Our company is filing this Amendment No. 1 on Form 10-K/A (the “Amendment”) to our annual report on Form 10-K for the period ended January 31, 2014 (the “Form 10-K”), filed with the Securities and Exchange Commission on June 19, 2014 (the “Original Filing Date”), to furnish Exhibit 101 to the Form 10-K in accordance with Rule 405 of Regulation S-T. Exhibit 101 consists of the following materials from our Form 10-K, formatted in XBRL (eXtensible Business Reporting Language):

101.INS

XBRL Instance Document

101.SCH

XBRL Taxonomy Schema

101.CAL

XBRL Taxonomy Calculation Linkbase

101.DEF

XBRL Taxonomy Definition Linkbase

101.LAB

XBRL Taxonomy Label Linkbase

101.PRE

XBRL Taxonomy Presentation Linkbase

   

This Amendment speaks as of the Original Filing Date, does not reflect events that may have occurred subsequent to the Original Filing Date, and does not modify or update in any way disclosures made in the Form 10-K. No other changes have been made to the Form 10-K.

Pursuant to Rule 406T of Regulation S-T, the interactive data files attached as Exhibit 101 hereto are deemed not filed or part of a registration statement or prospectus for purposes of Sections 11 or 12 of the Securities Act of 1933, as amended, are deemed not filed for purposes of Section 18 of the Securities and Exchange Act of 1934, as amended, and otherwise are not subject to liability under those sections.

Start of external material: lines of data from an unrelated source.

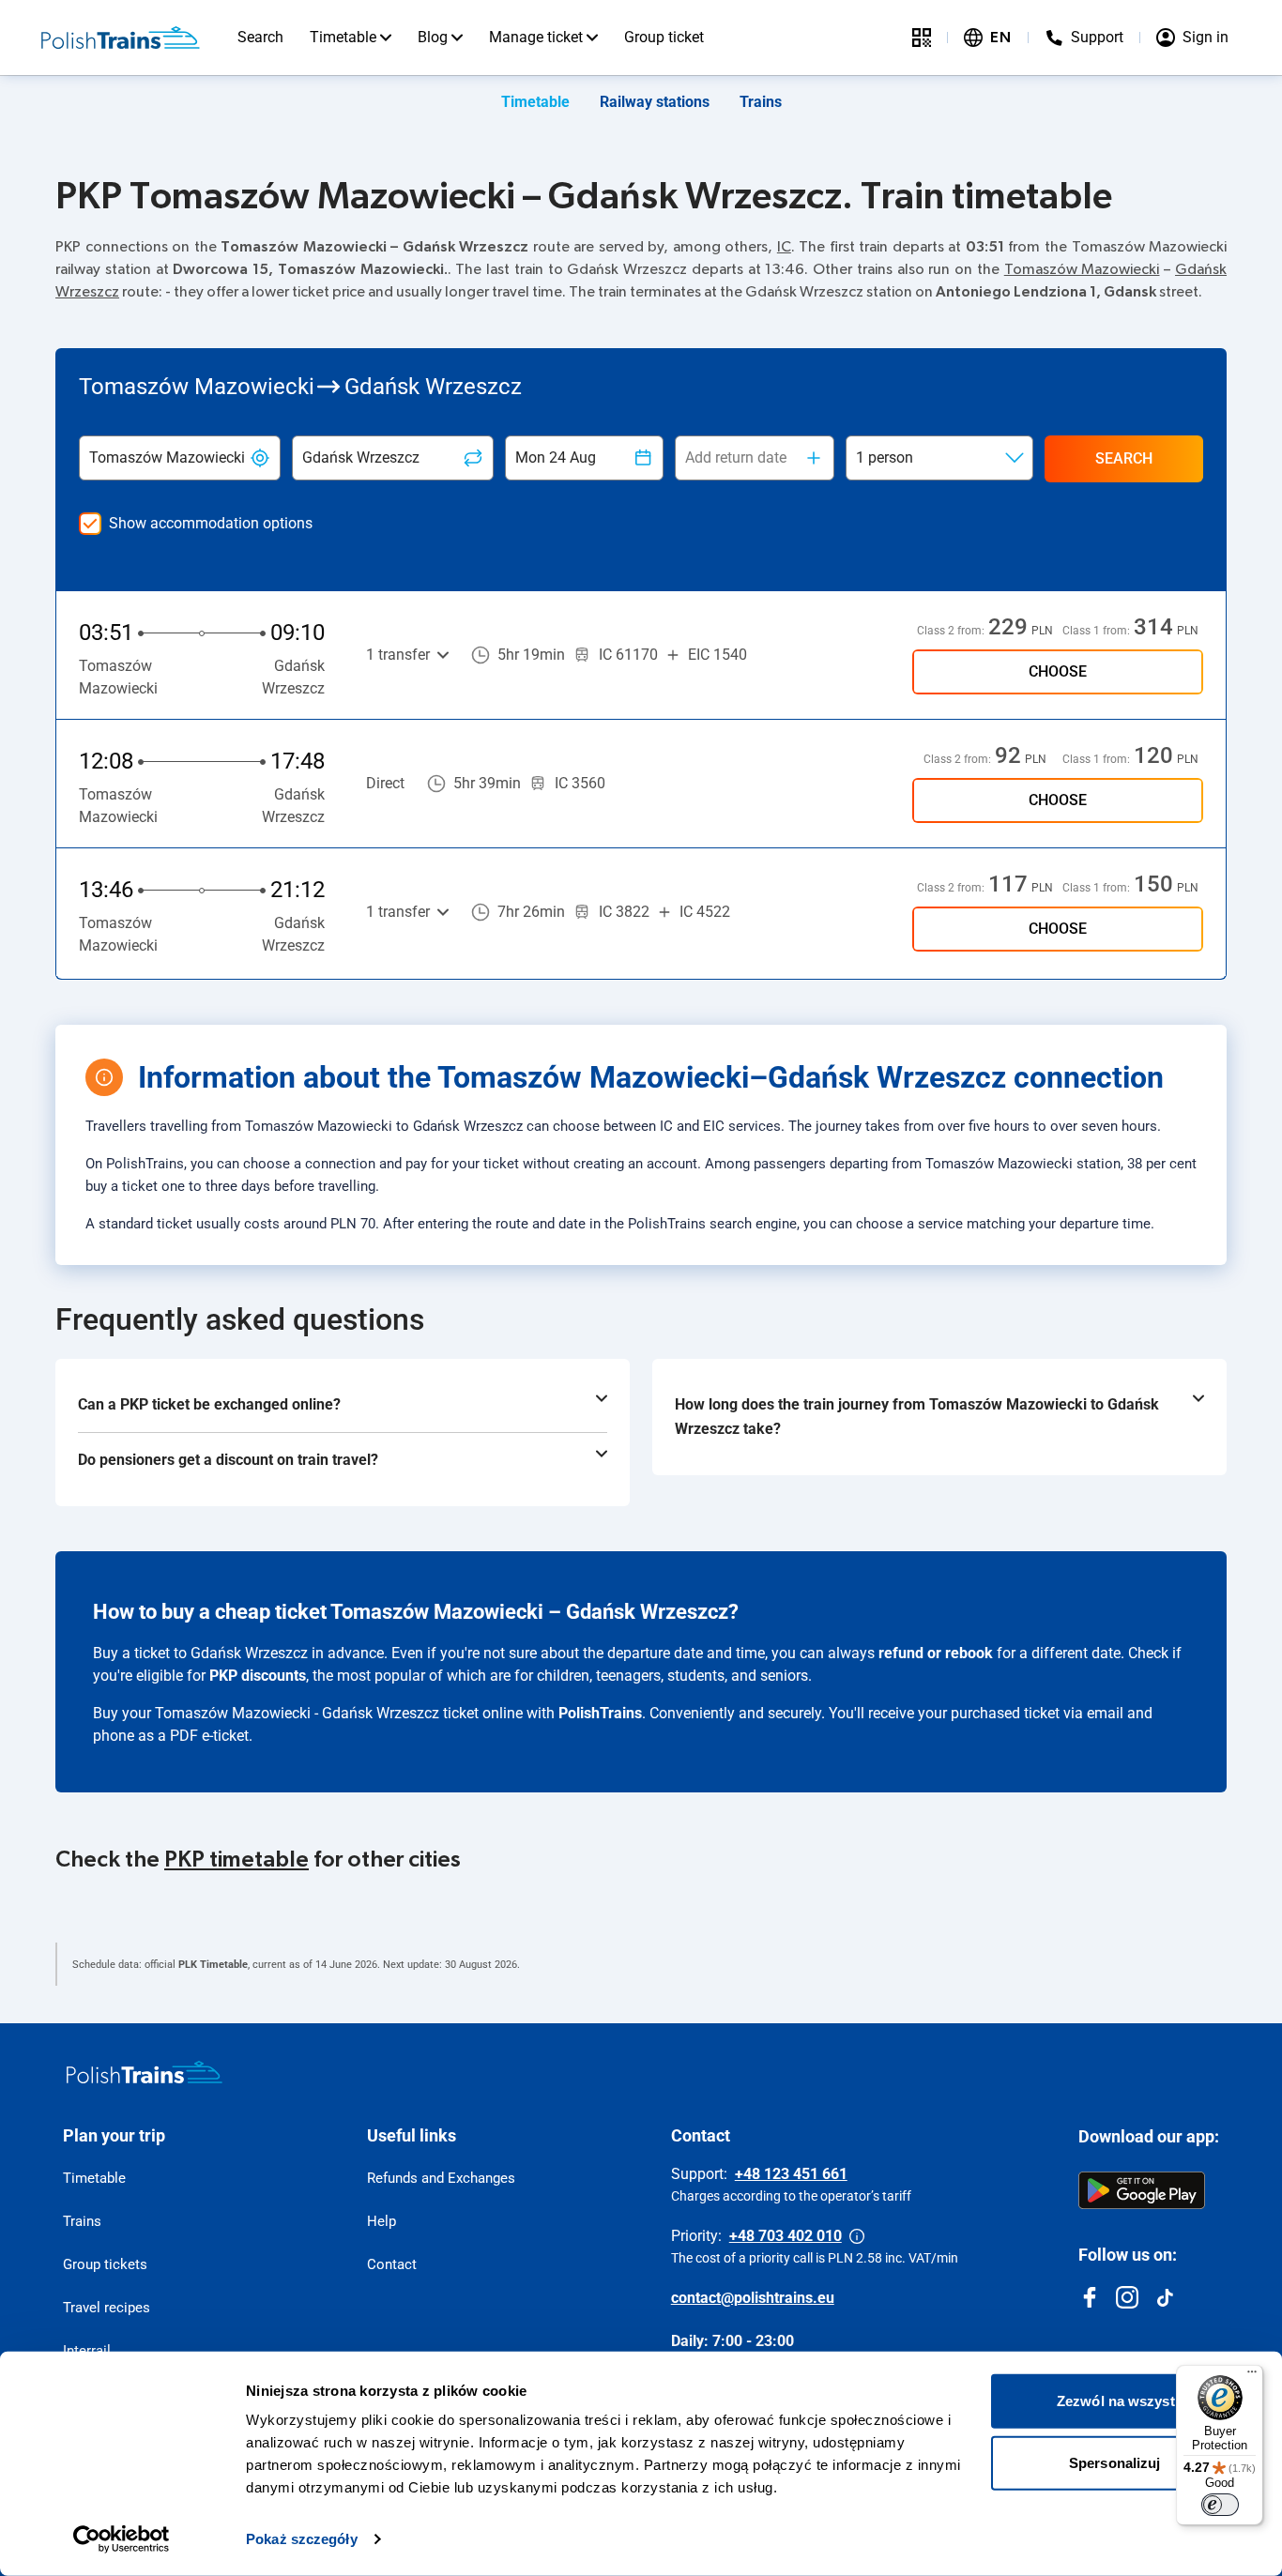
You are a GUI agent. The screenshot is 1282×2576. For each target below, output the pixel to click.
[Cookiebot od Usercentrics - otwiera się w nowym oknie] (121, 2539)
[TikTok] (1164, 2297)
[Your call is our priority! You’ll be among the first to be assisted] (856, 2236)
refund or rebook (935, 1653)
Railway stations (655, 102)
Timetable (343, 37)
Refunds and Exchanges (441, 2178)
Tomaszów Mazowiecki (1082, 269)
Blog (433, 37)
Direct (385, 783)
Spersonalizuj (1114, 2462)
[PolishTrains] (144, 2072)
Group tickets (105, 2264)
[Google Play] (1141, 2190)
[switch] (1220, 2504)
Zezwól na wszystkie (1125, 2401)
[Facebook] (1089, 2297)
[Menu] (1252, 2376)
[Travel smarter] (921, 37)
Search (260, 37)
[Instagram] (1127, 2297)
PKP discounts (257, 1675)
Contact (392, 2264)
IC (784, 246)
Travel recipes (106, 2307)
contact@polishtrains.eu (752, 2298)
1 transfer (398, 654)
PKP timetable (236, 1860)
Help (381, 2221)
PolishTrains (600, 1713)
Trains (761, 102)
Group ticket (664, 37)
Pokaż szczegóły (302, 2539)
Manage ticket (536, 37)
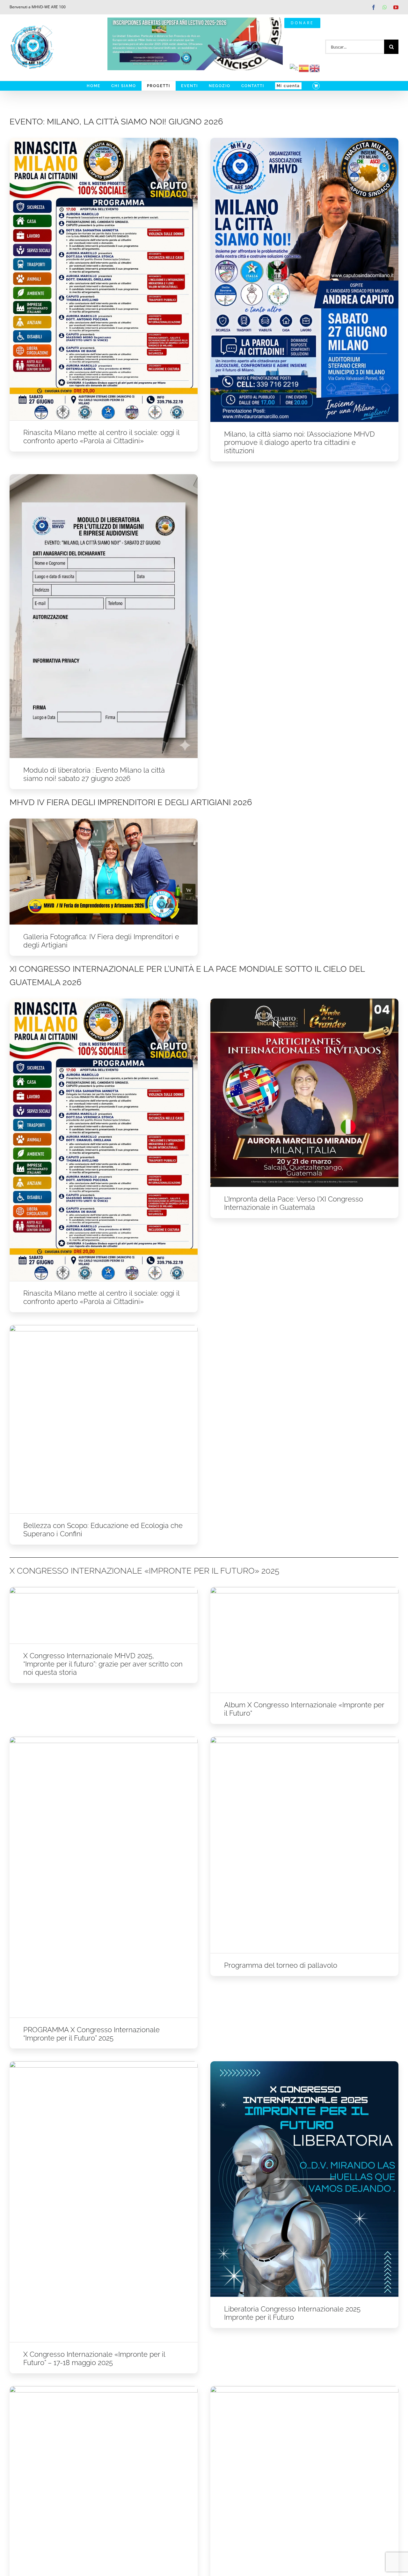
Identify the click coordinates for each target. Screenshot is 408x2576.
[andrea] (304, 140)
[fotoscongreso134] (304, 1589)
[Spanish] (304, 67)
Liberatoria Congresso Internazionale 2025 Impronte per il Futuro (292, 2313)
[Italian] (294, 67)
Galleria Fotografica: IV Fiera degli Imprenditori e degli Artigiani (101, 940)
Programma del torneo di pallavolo (280, 1965)
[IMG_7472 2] (304, 1001)
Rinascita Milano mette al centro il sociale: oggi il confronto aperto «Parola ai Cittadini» (101, 436)
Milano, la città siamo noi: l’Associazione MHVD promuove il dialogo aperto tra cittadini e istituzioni (299, 442)
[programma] (104, 140)
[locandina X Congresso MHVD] (104, 1739)
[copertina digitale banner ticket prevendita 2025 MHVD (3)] (104, 1589)
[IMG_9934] (104, 476)
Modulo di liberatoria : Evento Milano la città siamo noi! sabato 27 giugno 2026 (94, 774)
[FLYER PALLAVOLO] (104, 2388)
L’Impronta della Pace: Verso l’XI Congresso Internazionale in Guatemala (293, 1203)
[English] (315, 67)
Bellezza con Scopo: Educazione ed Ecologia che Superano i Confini (103, 1529)
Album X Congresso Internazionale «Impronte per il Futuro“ (304, 1709)
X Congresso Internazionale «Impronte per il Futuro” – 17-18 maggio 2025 (94, 2358)
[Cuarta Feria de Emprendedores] (104, 821)
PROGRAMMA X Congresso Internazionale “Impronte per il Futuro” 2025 (91, 2034)
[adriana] (104, 1327)
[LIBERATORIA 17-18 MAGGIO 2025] (304, 2063)
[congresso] (304, 1739)
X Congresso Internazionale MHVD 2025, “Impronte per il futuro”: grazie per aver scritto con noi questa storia (103, 1663)
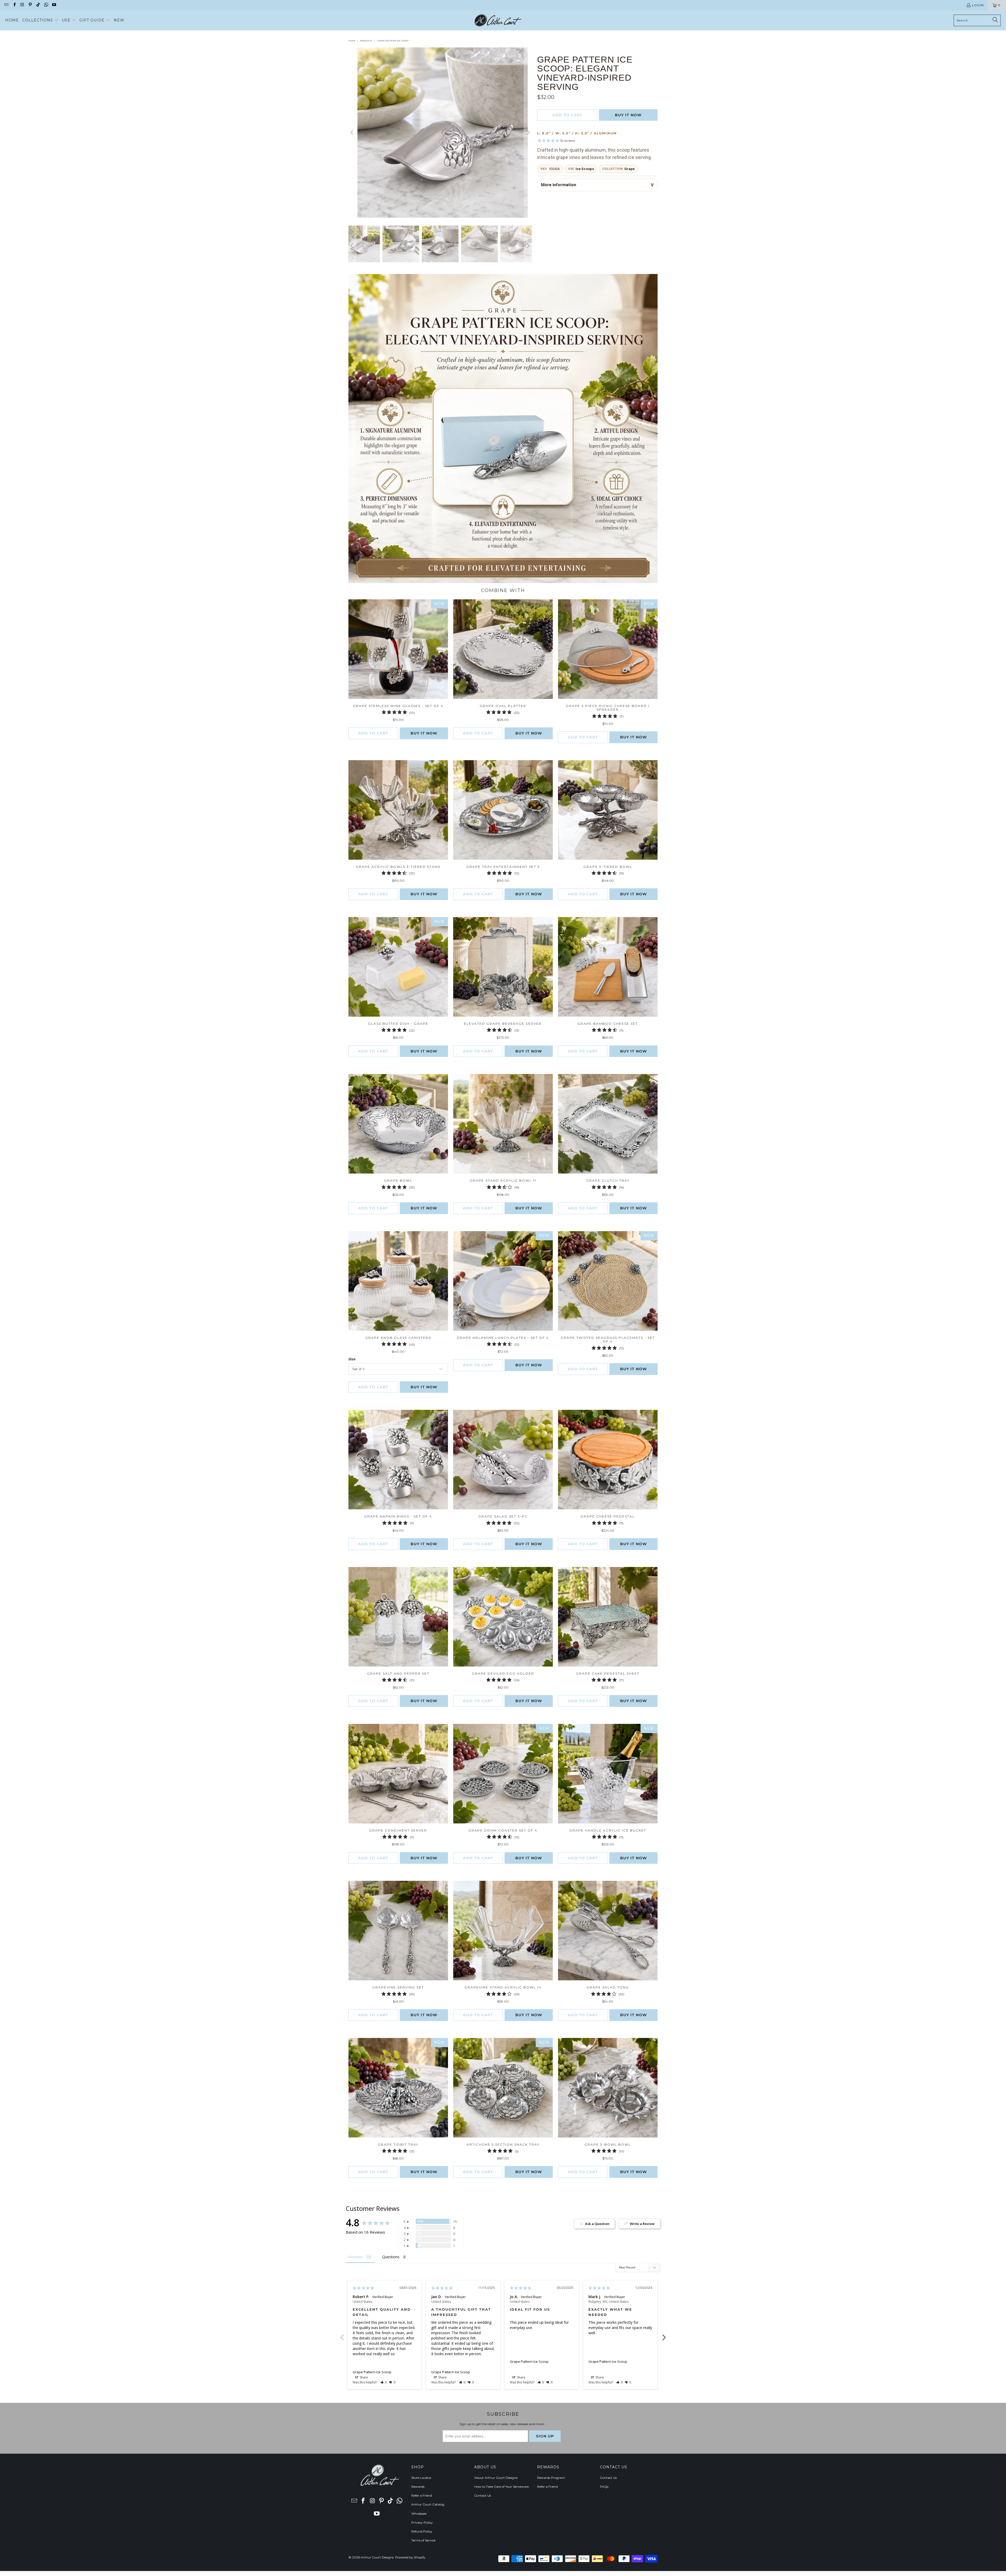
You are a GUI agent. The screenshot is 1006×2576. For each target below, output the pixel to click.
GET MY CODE (503, 1320)
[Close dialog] (575, 1219)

Pursuant to Rule 12b-15 under the Securities Exchange Act of 1934, as amended (the “Exchange Act”), the certifications required pursuant to the rules promulgated under the Exchange Act, as adopted pursuant to Section 302 of the Sarbanes-Oxley Act of 2002, which were included as exhibits to the Original Report, have been amended, restated and re-executed as of the date of this Amendment No. 1 and are included as Exhibits 31.1 and 32.1 hereto.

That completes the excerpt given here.